But as a scientist, she says sharing how to implant memories -- so we can potentially learn how to protect against it -- is better than burying the information.
Walking the line
In 2006, Loftus attended a talk by legal scholar Adam Kolber on the legal and ethical implications of memory-dampening drugs. According to Kolber, neuroscientists had made significant strides in creating medications victims could take after a traumatic event to dampen the intensity of their memories. Kolber contended that while those drugs could hamper legal proceedings, "We have a deeply personal interest in controlling our own minds that entitles us to a certain freedom of memory."

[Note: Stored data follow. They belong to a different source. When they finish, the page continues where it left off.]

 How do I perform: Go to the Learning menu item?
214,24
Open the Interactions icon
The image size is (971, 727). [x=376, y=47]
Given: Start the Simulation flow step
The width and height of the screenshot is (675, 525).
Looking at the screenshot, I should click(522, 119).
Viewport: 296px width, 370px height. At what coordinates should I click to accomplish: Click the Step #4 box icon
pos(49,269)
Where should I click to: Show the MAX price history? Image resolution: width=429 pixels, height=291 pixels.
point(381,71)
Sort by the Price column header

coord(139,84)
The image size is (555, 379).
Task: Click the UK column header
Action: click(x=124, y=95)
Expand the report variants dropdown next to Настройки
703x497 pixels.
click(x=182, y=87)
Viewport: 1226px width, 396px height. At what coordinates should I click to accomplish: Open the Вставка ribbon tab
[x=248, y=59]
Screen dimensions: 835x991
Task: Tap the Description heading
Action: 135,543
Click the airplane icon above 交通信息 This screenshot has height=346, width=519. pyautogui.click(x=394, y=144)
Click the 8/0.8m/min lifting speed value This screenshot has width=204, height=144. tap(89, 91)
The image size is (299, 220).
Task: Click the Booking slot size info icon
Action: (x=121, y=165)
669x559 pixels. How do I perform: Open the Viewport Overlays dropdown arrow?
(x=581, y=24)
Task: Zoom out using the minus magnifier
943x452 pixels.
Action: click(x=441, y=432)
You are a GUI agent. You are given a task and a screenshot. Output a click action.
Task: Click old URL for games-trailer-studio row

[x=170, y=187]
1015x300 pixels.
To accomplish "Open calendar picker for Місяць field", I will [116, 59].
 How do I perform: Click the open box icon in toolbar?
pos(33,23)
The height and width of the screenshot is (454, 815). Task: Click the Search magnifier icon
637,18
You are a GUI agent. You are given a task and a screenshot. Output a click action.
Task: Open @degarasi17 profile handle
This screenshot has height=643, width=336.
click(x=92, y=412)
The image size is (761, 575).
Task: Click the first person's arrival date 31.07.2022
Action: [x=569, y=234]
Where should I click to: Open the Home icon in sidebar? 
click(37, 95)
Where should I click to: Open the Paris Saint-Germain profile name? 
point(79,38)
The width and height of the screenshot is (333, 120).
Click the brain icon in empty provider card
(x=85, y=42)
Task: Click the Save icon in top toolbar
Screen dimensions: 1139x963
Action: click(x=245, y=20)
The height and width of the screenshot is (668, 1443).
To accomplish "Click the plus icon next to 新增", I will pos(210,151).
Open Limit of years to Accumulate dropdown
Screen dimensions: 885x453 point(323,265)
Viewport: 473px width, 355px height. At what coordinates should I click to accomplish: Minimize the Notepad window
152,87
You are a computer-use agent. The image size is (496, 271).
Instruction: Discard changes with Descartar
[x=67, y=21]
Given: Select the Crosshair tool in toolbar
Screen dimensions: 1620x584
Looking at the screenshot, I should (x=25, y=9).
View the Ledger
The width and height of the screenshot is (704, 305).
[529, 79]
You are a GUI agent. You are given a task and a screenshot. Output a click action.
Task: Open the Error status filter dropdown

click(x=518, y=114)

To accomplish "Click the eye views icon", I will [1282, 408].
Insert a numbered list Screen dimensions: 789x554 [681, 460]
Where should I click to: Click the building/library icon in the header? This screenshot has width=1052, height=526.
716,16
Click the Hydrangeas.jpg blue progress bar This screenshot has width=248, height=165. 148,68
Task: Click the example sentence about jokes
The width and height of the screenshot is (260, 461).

Loftus was fascinated. "I thought to myself, 'I would want (the drugs),'" she says. Her colleague disagreed. So like any good experimental psychologist, Loftus started a study.
She asked people if they were the victim of a vicious crime, would they want to take the drug? Eighty percent said no. Well, maybe they want to be able to testify against the perpetrator, Loftus thought. So she ran it again -- this time asking if they would take the drug after seeing their military buddy blown up by an IED overseas. Eighty percent refused.
"I thought, maybe I need to explain to them just how bad post-traumatic stress disorder is," she remembers. So she did. "And they still don't want the drug."
The results taught Loftus just how much people cherish their memories.
"Even if it's going to be a harmful memory, they don't want to let it go," she says. "(This is) why sometimes I get such resistance to the work I do. Because it's telling people that your mind might be full of much more fiction than you realize. And people don't like that."
But you don't need a psychological researcher to distort your memory in a lab, Loftus says. People distort their own memories all the time -- they remember getting better grades than they did, voting in more elections than they did, having kids that walked or talked earlier than they actually did. Loftus calls this "prestige-enhancing memories."
We all want to remember ourselves as just a little bit better than we really are, Loftus says, and that's not necessarily a bad thing. Scientists call it "depressive realism," and say depressed people may just remember things more accurately than the rest of us.
"A little bit of memory distortion might be good for people," Loftus says.
This from the woman who has the power to make us remember traumatic childhood events that never happened. Hey, at least we still like ice cream.